За дверью обмирала Степанида: белый день на дворе, воевода сейчас в крестовый покой пройдет, а их водой не разольёшь... Грехи!..
...И на хмуром рассвете снова ударили казаки в вёсла... У теремного окна опять что-то грустно в утренней мгле забелелось. Ивашка был сумрачен и зол. Васька-сокольник тоже в последнее время что-то всё задумывался и не пел своих песен. Казаки всё привязывались к нему с побаской дурацкой, которую Балала придумал:
А воевода, почитай без бороды, ровно вот петух общипанный, уже подожком своим всё постукивал и всё серчал, всё лиховался, всех извести исподтиха грозился. А потом прошёл он в комнату свою жарко натопленную и стал отписывать в Москву о событиях последних дней. Воеводы небольших городов должны были спрашиваться и писати к большим воеводам, – в данном случае к воеводе астраханскому, – а не к Москве, но очень уж у воеводы старое сердце разгасилось. И он подробно писал, как пили и бесчинствовали казаки, как грабили они суда мимо проходящие, как царскую грамоту в воду бросили. И не утерпел он и о своей обиде царю отписать: авось царь за бесчестье чем пожалует... Но он несколько подправил обидную правду и написал, что какой-то казачий старшина, запорожец, явился к нему в Приказную избу легко пьян и бранил его всякою неподобною бранью, а потом и за бороду его, Андрея, драл...

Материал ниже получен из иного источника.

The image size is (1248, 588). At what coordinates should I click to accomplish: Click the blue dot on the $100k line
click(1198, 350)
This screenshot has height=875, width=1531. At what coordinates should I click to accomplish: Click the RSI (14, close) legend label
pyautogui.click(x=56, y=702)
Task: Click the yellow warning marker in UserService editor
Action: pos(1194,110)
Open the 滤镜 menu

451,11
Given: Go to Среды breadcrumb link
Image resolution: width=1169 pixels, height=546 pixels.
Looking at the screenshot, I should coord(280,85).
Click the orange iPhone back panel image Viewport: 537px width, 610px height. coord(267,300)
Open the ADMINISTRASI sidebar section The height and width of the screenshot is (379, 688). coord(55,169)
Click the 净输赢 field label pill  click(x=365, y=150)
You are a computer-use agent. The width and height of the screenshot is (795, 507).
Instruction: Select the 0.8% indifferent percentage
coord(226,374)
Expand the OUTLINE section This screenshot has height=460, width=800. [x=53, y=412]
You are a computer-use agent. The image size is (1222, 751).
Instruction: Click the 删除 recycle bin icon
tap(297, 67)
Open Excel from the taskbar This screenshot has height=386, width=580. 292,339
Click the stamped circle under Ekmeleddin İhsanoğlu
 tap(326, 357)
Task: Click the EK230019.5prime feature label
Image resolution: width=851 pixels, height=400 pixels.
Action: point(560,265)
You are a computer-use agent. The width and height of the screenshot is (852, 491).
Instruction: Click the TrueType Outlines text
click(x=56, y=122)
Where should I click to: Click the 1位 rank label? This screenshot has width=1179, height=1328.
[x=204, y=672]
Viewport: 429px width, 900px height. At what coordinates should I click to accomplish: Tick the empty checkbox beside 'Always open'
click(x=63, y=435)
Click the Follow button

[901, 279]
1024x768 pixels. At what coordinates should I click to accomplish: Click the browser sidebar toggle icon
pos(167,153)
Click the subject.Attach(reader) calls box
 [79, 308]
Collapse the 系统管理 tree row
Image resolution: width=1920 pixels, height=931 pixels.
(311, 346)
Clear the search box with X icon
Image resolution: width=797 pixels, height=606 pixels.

Но царь был недоволен им, и челобитная его осталась без внимания. Да и в Астрахань пришёл от царя строгий выговор: надо было призвать Разина с товарищами в Приказную избу, выговорить им их вины против великого государя и привести их к вере в церкви по чиновной книге, чтобы вперёд им не воровать, а потом надо бы раздать их всех по московским стрелецким приказам и велеть беречь, а воли им не давать, но выдавать на содержание, чтоб они были сыты, и до указу великого государя не пускать их ни вверх, ни вниз, все струги их взять на государев деловой двор, всех полоняников и награбленный на бусах товар отдать шахову купцу, а если не захотят воры воротить всё волею, то отнять и неволею.
Прочитал этот выговор князь Прозоровский и только свои водянистые очи к потолку возвёл с приличным случаю воздыханием:
– Гоже им там в Москве грамоты-то писать!..
– Ну, вот и гоже... – довольный, что всё хорошо кончилось, говорил он, поглаживая брюхо. – И езжайте себе с Богом по домам... А дорогой смотрите никакого бесчинства не творите и никого на Дон с собой не подговаривайте, дабы не прогневать опять великого государя...
Степан, заломив шапку, слушал это начальническое напутствие, и глаза его дерзко смеялись. Ему было ясно только одно: воевода крепко трусит.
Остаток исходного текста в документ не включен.